Difference between OLTP systems (operational) and OLAP systems (analytical)
Difference between a system of record and a derived data system
Data warehouse
Data lake

Self-hosted vs cloud services
Distributed vs single machine
Separation of storage and compute
Microservices and Serverless
ETL

★ Chapter 2: Defining Non-Functional Requirements

This one is good but a bit abstract. It's best feature is that it gives you the right language for describing the things we care about in systems: reliability, scalability, fault-tolerance, and maintainability.
Shared-nothing architecture

★★★ Chapter 3: Data Models and Query Languages. Tons of great stuff:

Relational vs Document Models

What each are good for and when to use each

Normalization and Denormalization
Relationship Cardinality
Star and Snowflake Schemas for Analytics

Fact vs dimension tables

Graph query languages and data representation

Goes into a bit too much depth on graph query languages, you can skim that part. The main point is that certain queries are much more natural to express in a graph query language than in SQL.

Event sourcing and CQRS

★★ Chapter 4: Storage and Retrieval

Very good look under the hood at the high level ways different databases store data in different ways. While it's not something you'll likely implement unless you work on a database, it's valuable to understand nonetheless because it makes you understand why some databases are better suited for certain read-write patterns than others, and that's vitally important information when doing system design. You start with your read and write patterns and then work backwards from those to pick a DB. If you don't know what access patterns different DBs are built to try to support, then you'll have a hard time justifying a decision to use one over another. Very important for understanding efficiency.
LSM-Trees vs B-Trees
Indexes
Column-Oriented Storage
Full-text Search
Vector Databases

★ Chapter 5: Encoding and Evolution

This one is useful for real-world system design but I don't see it talked about in system design interviews as much.
Pros and cons of different data encodings: JSON, XML, Protocol Buffers, and Avro

Chapter 6: Replication

Replication is your main tool to achieve fault-tolerance.
I have read this chapter but I don't feel like I've understood it well enough to comment on it yet.

★ Chapter 7: Sharding

When your dataset no longer fits on a single machine, you need sharding: splitting your dataset across multiple nodes
I put this as only one star because in a system design interview, in my experience you're basically always going to need to design for scalability beyond a single machine, so you never truly need to make the decision to support sharding, it's made for you by the scale of your dataset in the problem. It's still valuable to know that sharding is necessary and how it works, but it's not really a trade-off, you either need it or you don't.
In terms of practical use, you need to know how to design your key for good distribution among shards, but you don't need to learn how to implement sharding unless you're building a new database service.

Chapter 8: Transactions

I haven't read this chapter yet, only the summary.

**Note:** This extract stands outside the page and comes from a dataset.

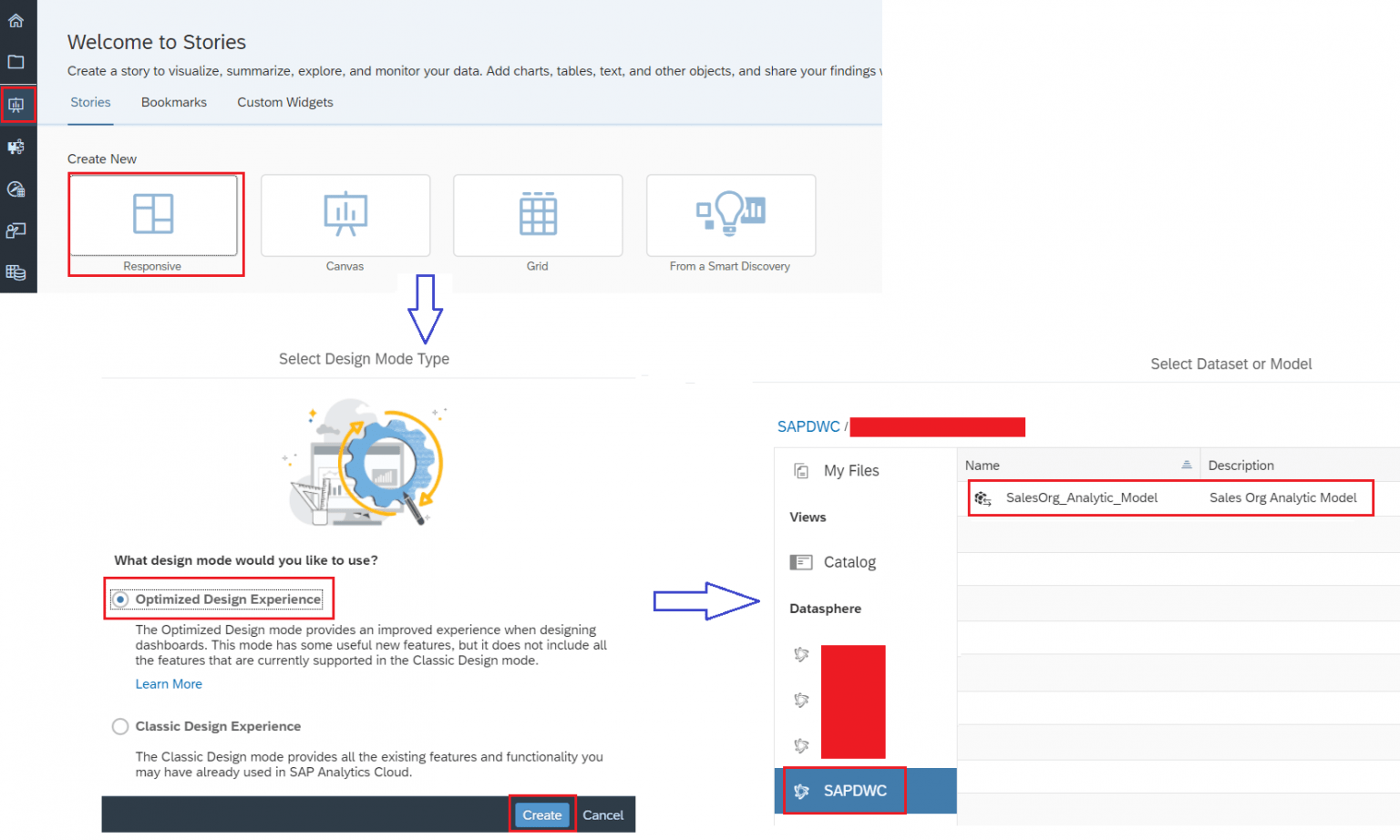Image resolution: width=1400 pixels, height=840 pixels.
Task: Switch to the Bookmarks tab
Action: pyautogui.click(x=173, y=102)
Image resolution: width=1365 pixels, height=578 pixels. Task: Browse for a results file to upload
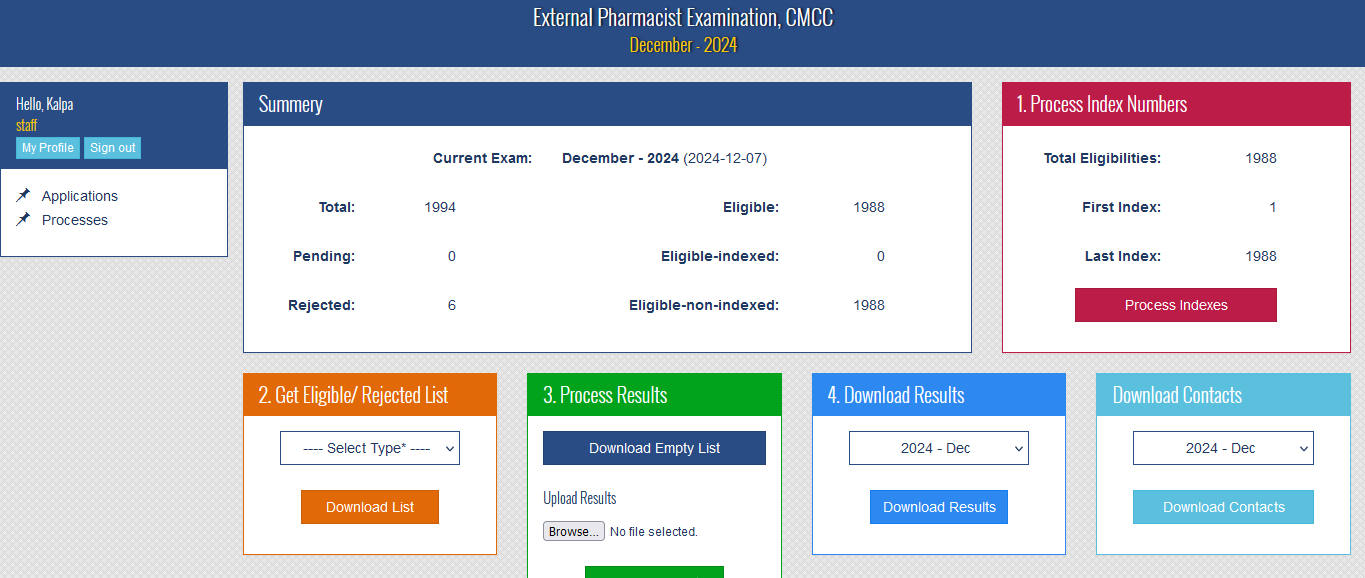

★ Chapter 9: The Trouble with Distributed Systems

It boils down to three main things:

Networks are unreliable
Clocks are not perfectly synchronized across machines
Processes may pause for unspecified amounts of time

As far as practicality for interviewing goes, it is useful to explain how you're going to deal with unreliable networks in your design, since that's an eternal problem. Clock skew is also worth discussing: your data models might want to make use of logical clocks rather than wall clock timestamps.

★★ Chapter 10: Consistency and Concensus

Strong Consistency (Linearizability) vs Eventual Consistency

Trade-off:

Eventual consistency

+ Higher availability (serve stale reads)
+ Performance (reduced latency)
− Stale reads
− More work at application level to deal with conflicting writes

Strong consistency

+ No stale reads
+ No write conflicts
− Performance (higher latency due to network delays for replication)
− Lower availability (return errors instead of stale reads)

Rule of thumb: if you are latency sensitive, require high availability, and can tolerate stale reads, use an eventually consistent database. If you are not latency sensitive and would rather recieve an error than a stale read, then use strong consistency.
It's important to know the consistency model your database supports when selecting one.

Logical clocks
Linearizable ID generators
Consensus can be achieved in many different ways. Shared logs are most common in practice.

Chapter 11: Batch Processing

Talks about how the problem of processing huge datasets across multiple machines was solved. Practically speaking though you just need to know to use Spark or something similar and it does all of the fancy fault-tolerance and distributed processing for you. Again, this is not really a decision you make so much as a reality you have to face if you're processing datasets too large to fit on a single machine.

Chapter 12: Stream Processing

There's some good stuff in here about log-based message brokers

Chapter 13: A Philosophy of Streaming Systems
Chapter 14: Doing the Right Thing

It's high-level and short. Worth reading but you won't get anything too concrete out of this. I was hoping there would be more specific references to laws like GDPR.

It covers every aspect of handling data, which is a large and critically important part of system design, but it doesn't cover everything to do with system design. For example, it does not cover API design.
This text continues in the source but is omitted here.